SOURCE DOCUMENT
* Begin *
# How to respond to “solve this equation” in a basic algebra class

If it's acceptable practice on math.se, I'd like to really only ask this question of math educators as opposed to students or mathematical researchers. Some researchers will undoubtedly think the whole question is not worthy of consideration, and some students will not understand the issue. But if you really have something to contribute, please do.

Imagine yourself teaching a basic algebra class: maybe to grade schoolers or to high schoolers, or in my case, to adults ages 18 and up in a community college. You will encounter "problems" like the following, where for now I am intentionally leaving out words:

$$2x+3=6-x$$

The "answer" to a question like this somehow communicates that $1$ is the only solution, that $x$ needs to equal $1$, that the solution set is $\{1\}$, or $\{x\mid x=1\}$, etc.
* End *
RAW DATA
* Begin *
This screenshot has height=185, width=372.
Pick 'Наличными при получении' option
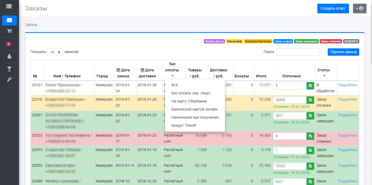195,117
* End *
WORK TO COMPLETE
1. In the algebra post, why does the writer want the question answered by math educators rather than by students or mathematical researchers?
2. Transcribe the part of the algebra post that opens with the words containing "If it's acceptable" and closes with "contribute, please do.".

EXERCISE ANSWERS
1. The writer expects that some researchers will think the whole question isn't worth considering and that some students won't understand the issue. So the question is aimed at educators, though anyone with something real to contribute is still invited to answer.

2.
If it's acceptable practice on math.se, I'd like to really only ask this question of math educators as opposed to students or mathematical researchers. Some researchers will undoubtedly think the whole question is not worthy of consideration, and some students will not understand the issue. But if you really have something to contribute, please do.